Colombia extradites captured guerrilla to US

BOGOTA — A captured leftist rebel who unwittingly helped officials rescue 15 hostages — including three American military contractors — was bundled aboard a plane to Florida on Saturday to face charges of terrorism in a U.S. federal court.

Prosecutors say that Nancy Conde Rubio, 37, led a finance and supply operation for the Revolutionary Armed Forces of Colombia, or FARC.

She is also the former girlfriend of rebel Gerardo Aguilar, who helped keep watch over the hostages. Aguilar, alias “Cesar,” was extradited to the U.S. in July.

Colombia also sent back another woman and eight men to face charges in the United States related to drug trafficking. Authorities said 152 Colombians have been extradited to the U.S. over the past year.

U.S. prosecutors say Conde negotiated shipments of everything from assault rifles to condoms for distribution to about a third of the FARC’s estimated 9,000 fighters, including the 1st Front, which held the hostages.

Colombian security agents managed to start monitoring her phone calls in 2003, a few weeks after the Americans’ surveillance plane crashed in the southern Colombian jungle.
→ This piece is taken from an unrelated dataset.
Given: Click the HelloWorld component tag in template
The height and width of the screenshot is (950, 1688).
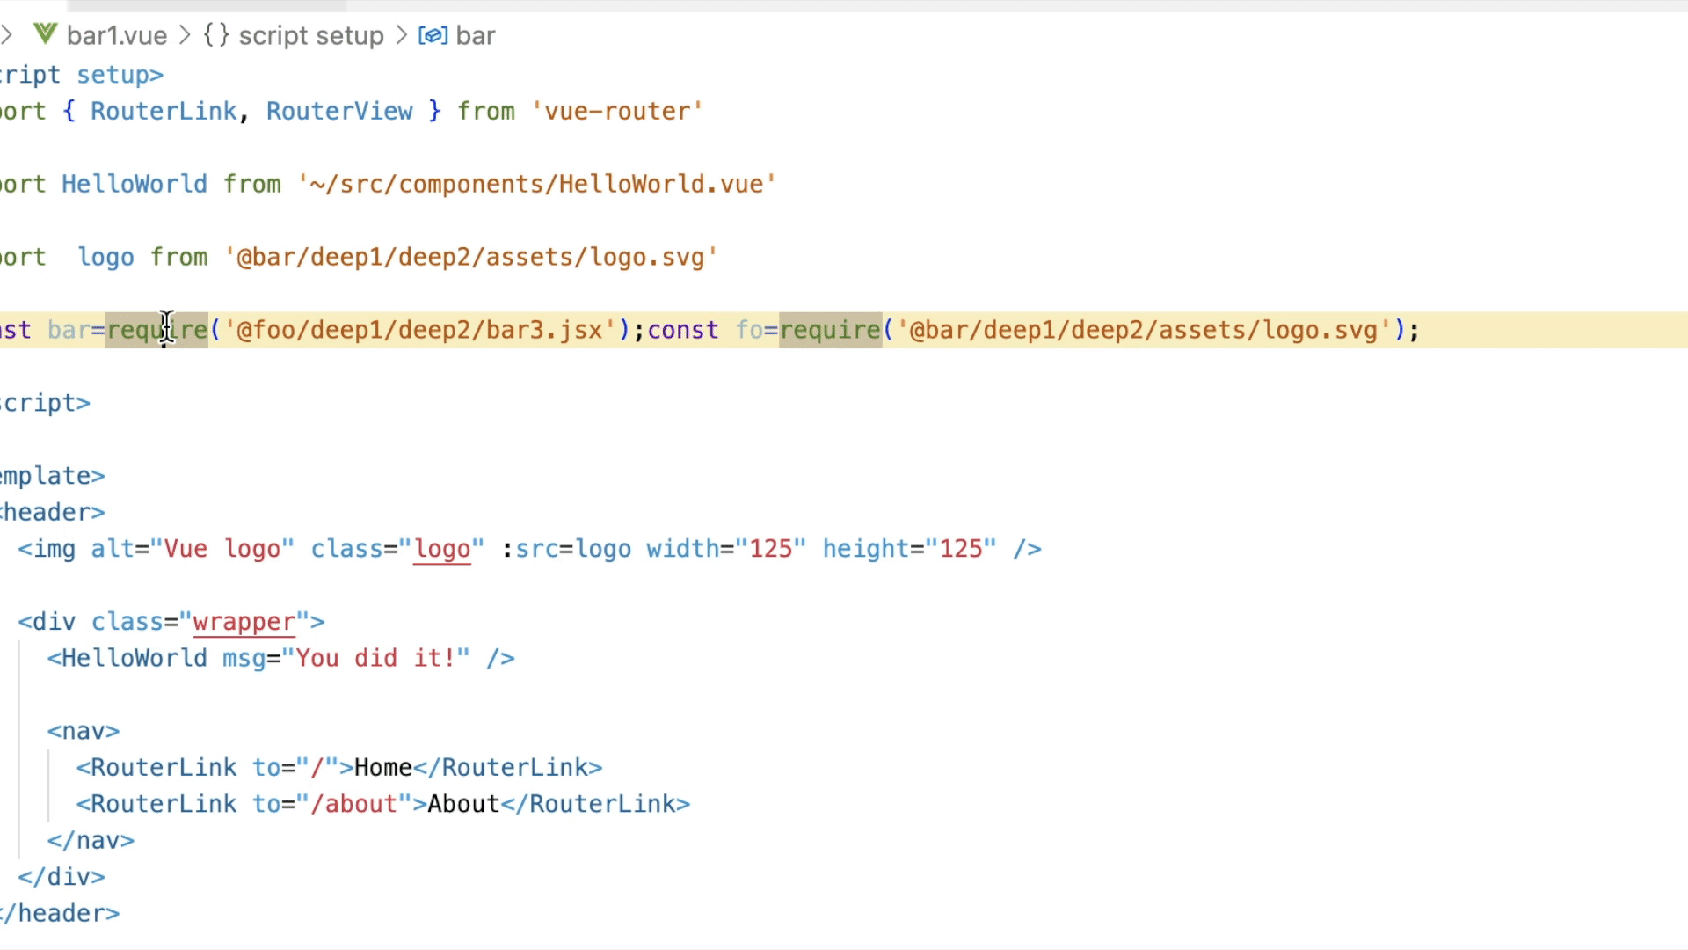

That helped squeeze rebel supply lines and led to the stunning July 2008 operation in which Colombian soldiers disguised as international aid workers rescued 15 hostages, including French-Colombian politician Ingrid Betancourt and the three Americans. Aguilar was captured in the action.

The U.S. government designates the FARC as a terrorist organization and Conde, who went by the nom de guerre of “Doris Adriana,” faces charges of conspiring to aid and giving material support to terrorist organizations. She was captured in Colombia in February 2008.

Her Colombian defense attorney, Armando Camacho, said that the extradition means that Colombia “once again sold its sovereignty and refused to have this woman tried in Colombia.”

“She has many things to tell” about the guerrilla group, Camacho told The Associated Press by telephone.

Left behind in Colombia is Conde’s son Javier, who turns 3 within a few weeks.